_How to complete this task_. After locating the line that contains "Instruction: Open the Terms link", quote it and all lines after it through the end of the entries, and nothing more. Pictures stay out.

_Screenshot grounding data_.
'''

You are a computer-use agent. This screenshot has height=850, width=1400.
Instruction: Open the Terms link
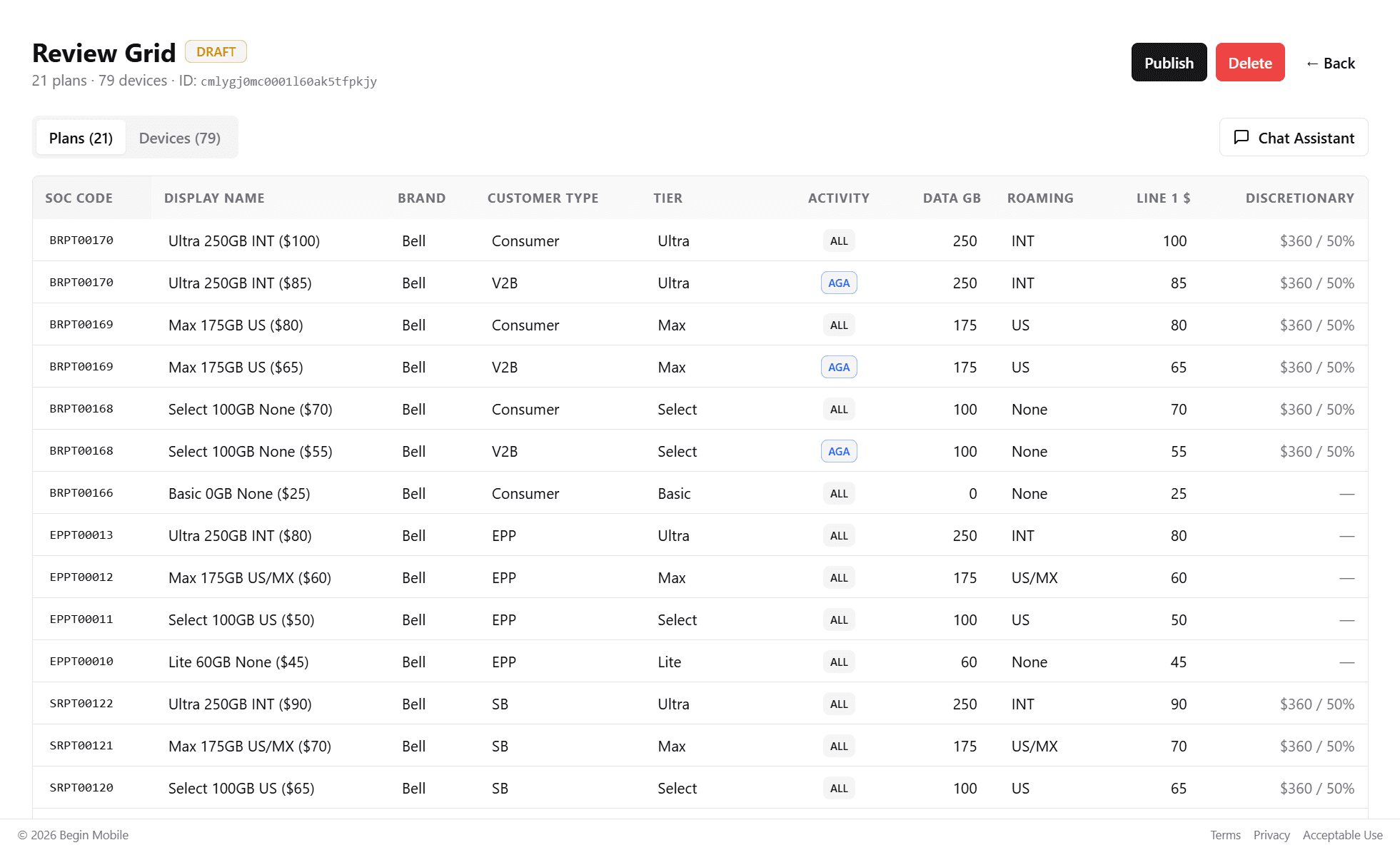tap(1225, 835)
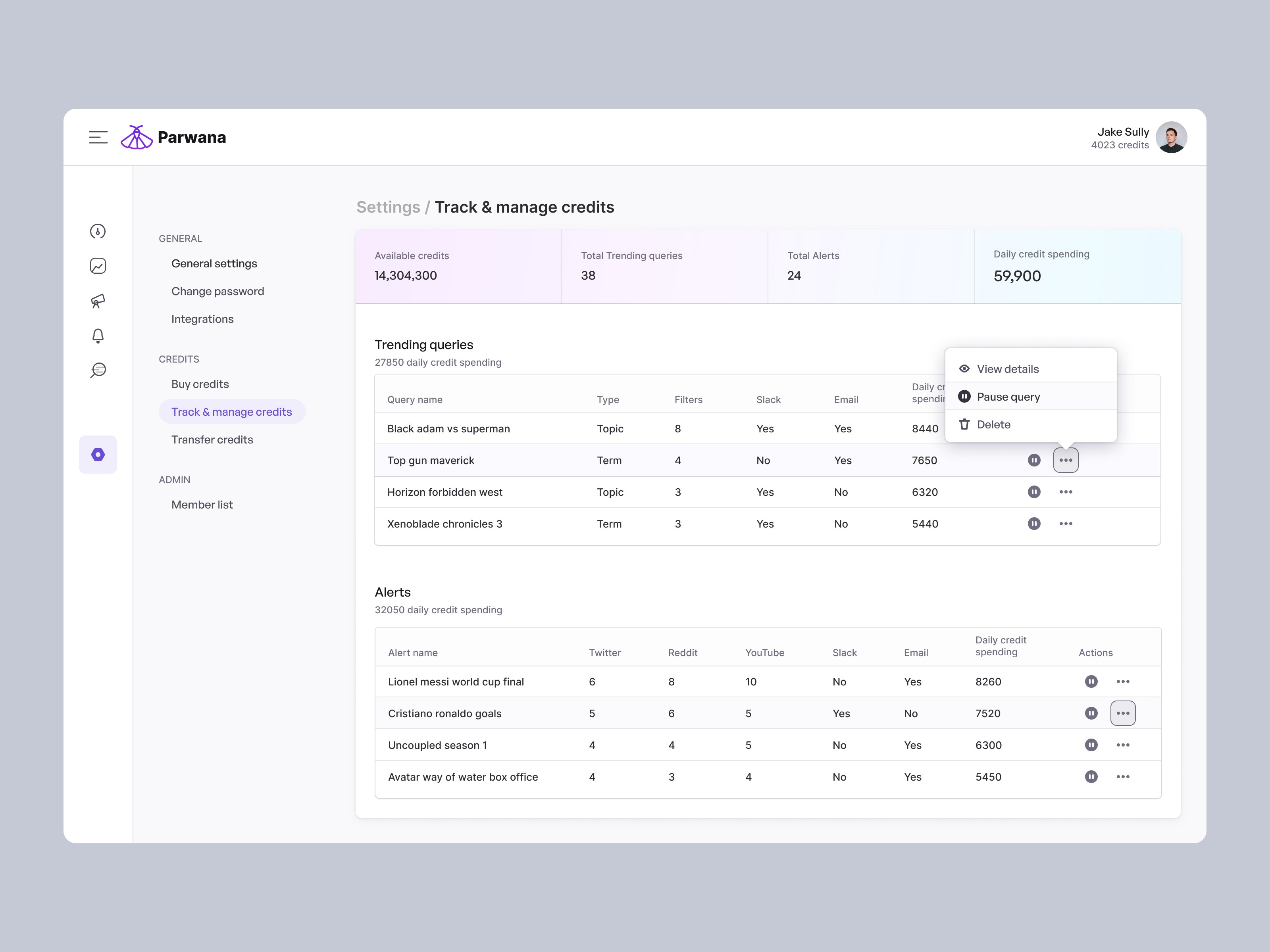Open the highlighted settings hexagon icon
The image size is (1270, 952).
click(x=98, y=454)
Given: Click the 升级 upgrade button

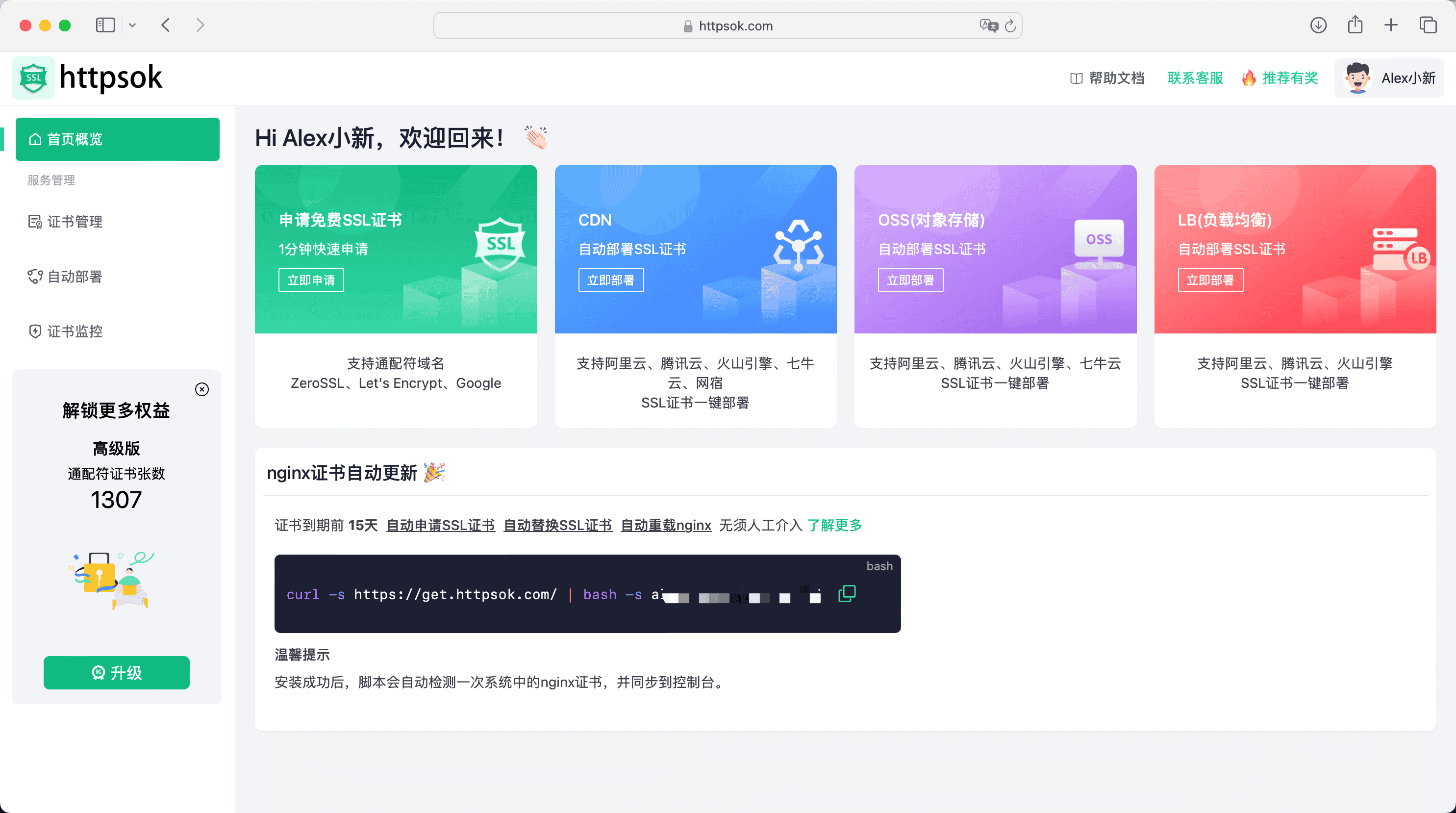Looking at the screenshot, I should tap(116, 673).
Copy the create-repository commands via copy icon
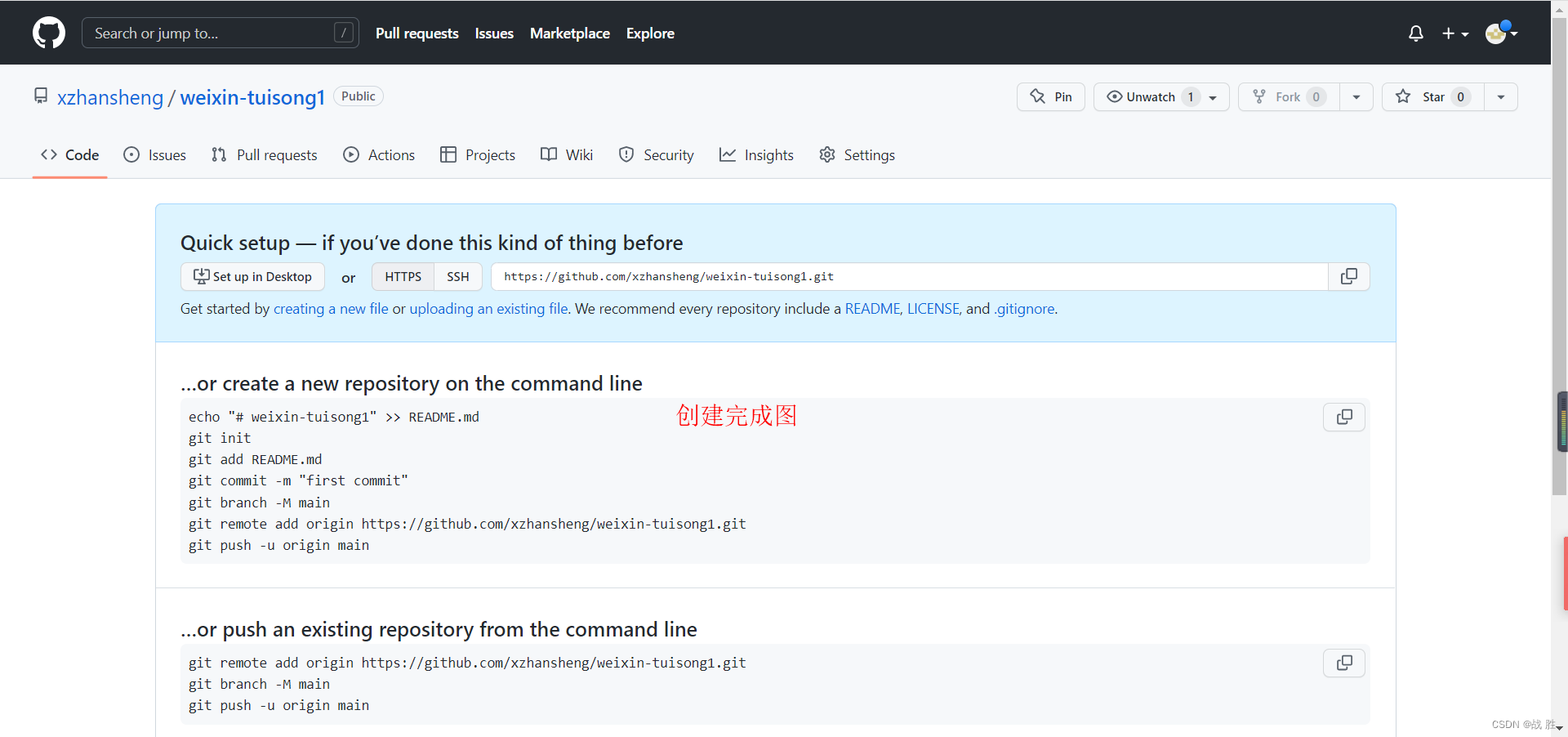1568x737 pixels. 1344,417
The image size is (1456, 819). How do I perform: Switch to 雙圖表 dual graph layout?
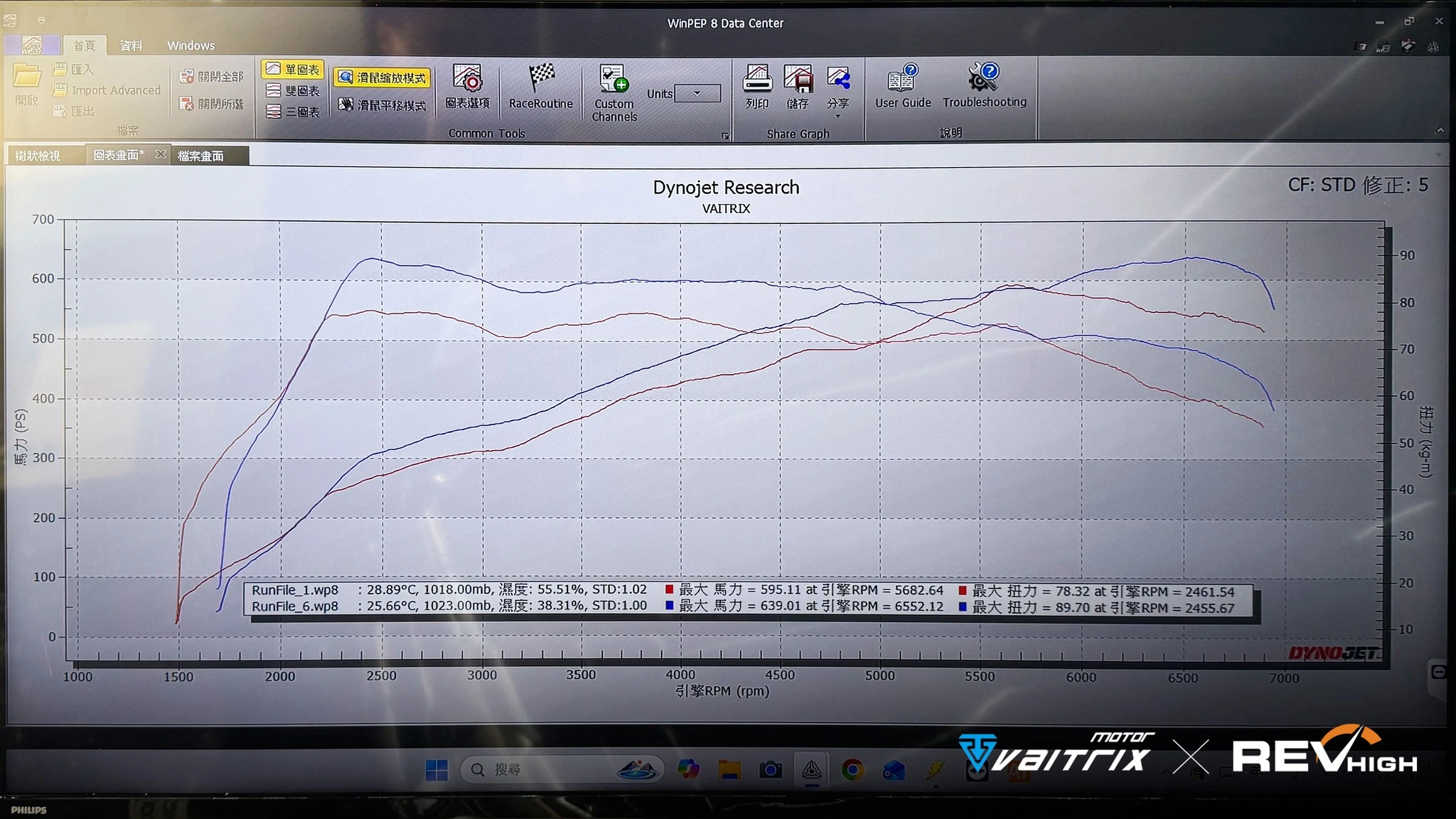point(293,90)
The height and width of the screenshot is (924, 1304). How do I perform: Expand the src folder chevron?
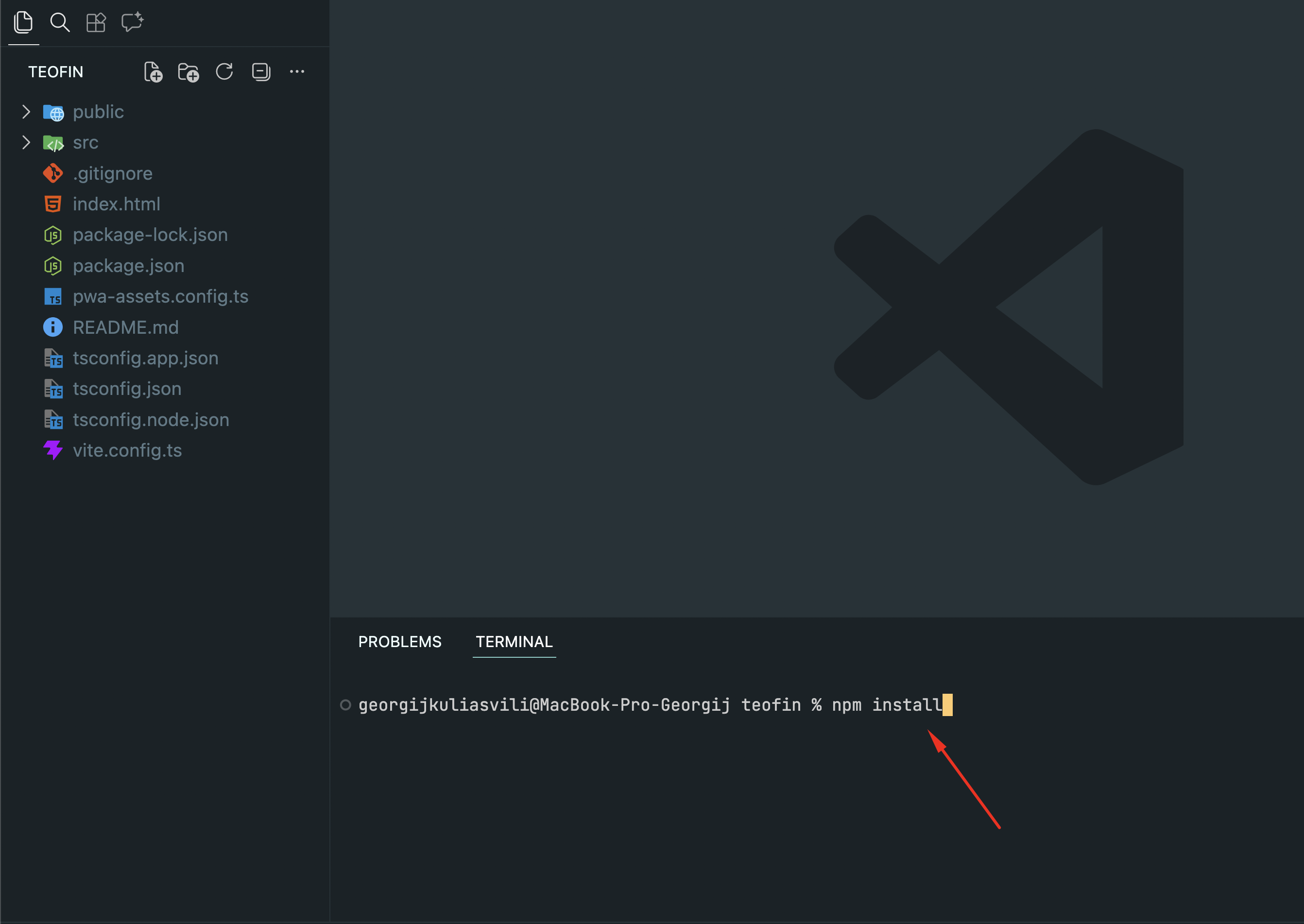pyautogui.click(x=26, y=143)
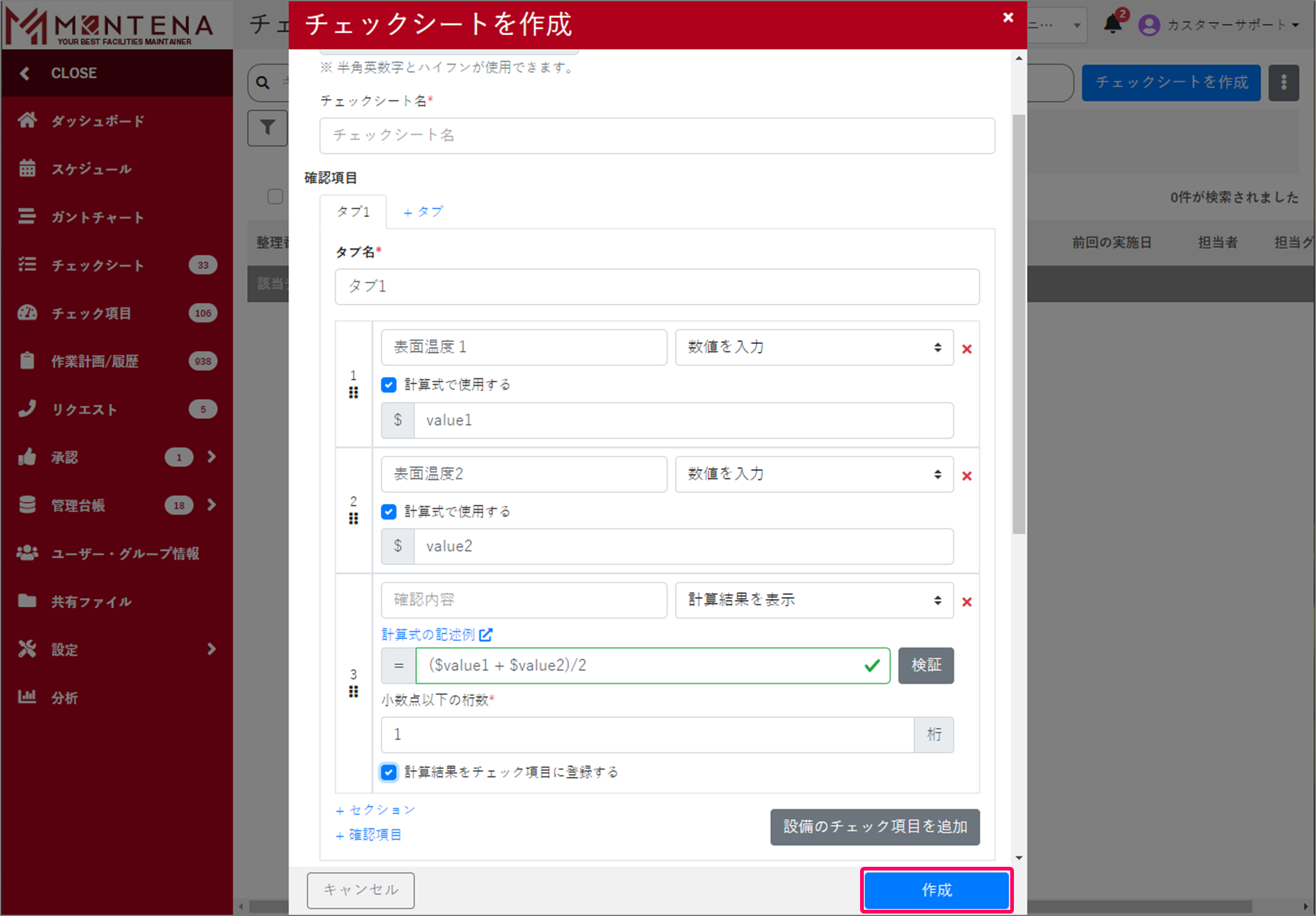This screenshot has width=1316, height=916.
Task: Open the 計算結果を表示 type dropdown
Action: 813,600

'''

_The answer_.
Instruction: Open the Terms link
tap(1225, 835)
Open the highlighted settings hexagon icon
The image size is (1270, 952).
click(x=98, y=454)
Given: Click the 升级 upgrade button

Looking at the screenshot, I should tap(116, 673).
Copy the create-repository commands via copy icon
1568x737 pixels. 1344,417
The image size is (1456, 819). How do I perform: Switch to 雙圖表 dual graph layout?
point(293,90)
The height and width of the screenshot is (924, 1304). How do I perform: Expand the src folder chevron?
pyautogui.click(x=26, y=143)
This screenshot has width=1316, height=916.
Task: Open the 計算結果を表示 type dropdown
Action: 813,600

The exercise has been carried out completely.